# [What needs to be done]
Reproduce the data exactly. Omit no record.

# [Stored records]
----------
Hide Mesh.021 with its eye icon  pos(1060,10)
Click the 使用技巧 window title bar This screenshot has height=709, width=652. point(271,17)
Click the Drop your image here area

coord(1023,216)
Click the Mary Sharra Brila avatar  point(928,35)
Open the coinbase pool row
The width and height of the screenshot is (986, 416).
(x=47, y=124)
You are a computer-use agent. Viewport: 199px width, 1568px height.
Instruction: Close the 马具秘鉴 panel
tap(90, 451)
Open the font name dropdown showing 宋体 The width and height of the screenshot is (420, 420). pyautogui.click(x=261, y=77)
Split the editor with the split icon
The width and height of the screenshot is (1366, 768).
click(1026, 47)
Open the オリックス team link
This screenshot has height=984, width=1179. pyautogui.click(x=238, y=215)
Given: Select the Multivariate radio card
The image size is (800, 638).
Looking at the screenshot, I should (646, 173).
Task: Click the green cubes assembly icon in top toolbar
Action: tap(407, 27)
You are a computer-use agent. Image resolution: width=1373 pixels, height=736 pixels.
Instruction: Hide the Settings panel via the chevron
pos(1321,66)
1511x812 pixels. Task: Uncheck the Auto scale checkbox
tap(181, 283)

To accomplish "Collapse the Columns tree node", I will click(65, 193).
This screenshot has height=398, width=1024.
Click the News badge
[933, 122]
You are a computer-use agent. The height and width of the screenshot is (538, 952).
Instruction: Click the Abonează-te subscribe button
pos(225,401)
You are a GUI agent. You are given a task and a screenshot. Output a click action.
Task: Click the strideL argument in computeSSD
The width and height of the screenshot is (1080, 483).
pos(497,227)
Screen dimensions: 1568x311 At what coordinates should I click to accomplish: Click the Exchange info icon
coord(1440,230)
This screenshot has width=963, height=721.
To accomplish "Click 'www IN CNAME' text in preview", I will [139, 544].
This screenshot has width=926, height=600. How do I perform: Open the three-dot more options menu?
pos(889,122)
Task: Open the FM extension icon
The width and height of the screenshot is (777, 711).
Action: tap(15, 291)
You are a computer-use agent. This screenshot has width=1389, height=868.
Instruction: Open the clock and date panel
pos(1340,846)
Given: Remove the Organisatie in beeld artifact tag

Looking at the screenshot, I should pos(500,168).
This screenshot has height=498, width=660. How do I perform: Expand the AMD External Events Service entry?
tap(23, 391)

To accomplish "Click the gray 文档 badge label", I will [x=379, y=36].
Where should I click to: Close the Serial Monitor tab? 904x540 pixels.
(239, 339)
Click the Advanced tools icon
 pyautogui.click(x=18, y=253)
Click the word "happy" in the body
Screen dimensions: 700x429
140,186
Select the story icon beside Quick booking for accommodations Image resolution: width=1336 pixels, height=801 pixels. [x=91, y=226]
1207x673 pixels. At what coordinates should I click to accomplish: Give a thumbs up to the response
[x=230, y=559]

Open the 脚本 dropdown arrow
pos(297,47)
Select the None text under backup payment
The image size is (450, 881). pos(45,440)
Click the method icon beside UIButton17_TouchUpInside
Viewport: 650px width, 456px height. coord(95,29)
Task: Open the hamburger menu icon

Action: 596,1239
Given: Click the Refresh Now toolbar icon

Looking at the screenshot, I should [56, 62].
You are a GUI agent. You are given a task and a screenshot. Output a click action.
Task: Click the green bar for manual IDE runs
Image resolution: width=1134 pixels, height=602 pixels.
----------
# [Answer below]
Hide Mesh.021 with its eye icon  pos(1060,10)
Click the 使用技巧 window title bar This screenshot has height=709, width=652. point(271,17)
Click the Drop your image here area

coord(1023,216)
Click the Mary Sharra Brila avatar  point(928,35)
Open the coinbase pool row
The width and height of the screenshot is (986, 416).
(x=47, y=124)
You are a computer-use agent. Viewport: 199px width, 1568px height.
Instruction: Close the 马具秘鉴 panel
tap(90, 451)
Open the font name dropdown showing 宋体 The width and height of the screenshot is (420, 420). pyautogui.click(x=261, y=77)
Split the editor with the split icon
The width and height of the screenshot is (1366, 768).
click(1026, 47)
Open the オリックス team link
This screenshot has height=984, width=1179. pyautogui.click(x=238, y=215)
Given: Select the Multivariate radio card
The image size is (800, 638).
Looking at the screenshot, I should (646, 173).
Task: Click the green cubes assembly icon in top toolbar
Action: tap(407, 27)
You are a computer-use agent. Image resolution: width=1373 pixels, height=736 pixels.
Instruction: Hide the Settings panel via the chevron
pos(1321,66)
1511x812 pixels. Task: Uncheck the Auto scale checkbox
tap(181, 283)

To accomplish "Collapse the Columns tree node", I will click(65, 193).
This screenshot has height=398, width=1024.
Click the News badge
[933, 122]
You are a computer-use agent. The height and width of the screenshot is (538, 952).
Instruction: Click the Abonează-te subscribe button
pos(225,401)
You are a GUI agent. You are given a task and a screenshot. Output a click action.
Task: Click the strideL argument in computeSSD
The width and height of the screenshot is (1080, 483).
pos(497,227)
Screen dimensions: 1568x311 At what coordinates should I click to accomplish: Click the Exchange info icon
coord(1440,230)
This screenshot has width=963, height=721.
To accomplish "Click 'www IN CNAME' text in preview", I will [139, 544].
This screenshot has width=926, height=600. How do I perform: Open the three-dot more options menu?
pos(889,122)
Task: Open the FM extension icon
The width and height of the screenshot is (777, 711).
Action: tap(15, 291)
You are a computer-use agent. This screenshot has width=1389, height=868.
Instruction: Open the clock and date panel
pos(1340,846)
Given: Remove the Organisatie in beeld artifact tag

Looking at the screenshot, I should pos(500,168).
This screenshot has height=498, width=660. How do I perform: Expand the AMD External Events Service entry?
tap(23, 391)

To accomplish "Click the gray 文档 badge label", I will [x=379, y=36].
Where should I click to: Close the Serial Monitor tab? 904x540 pixels.
(239, 339)
Click the Advanced tools icon
 pyautogui.click(x=18, y=253)
Click the word "happy" in the body
Screen dimensions: 700x429
140,186
Select the story icon beside Quick booking for accommodations Image resolution: width=1336 pixels, height=801 pixels. [x=91, y=226]
1207x673 pixels. At what coordinates should I click to accomplish: Give a thumbs up to the response
[x=230, y=559]

Open the 脚本 dropdown arrow
pos(297,47)
Select the None text under backup payment
The image size is (450, 881). pos(45,440)
Click the method icon beside UIButton17_TouchUpInside
Viewport: 650px width, 456px height. coord(95,29)
Task: Open the hamburger menu icon

Action: 596,1239
Given: Click the Refresh Now toolbar icon

Looking at the screenshot, I should [56, 62].
You are a GUI agent. You are given a task and a screenshot. Output a click action.
Task: Click the green bar for manual IDE runs
Image resolution: width=1134 pixels, height=602 pixels.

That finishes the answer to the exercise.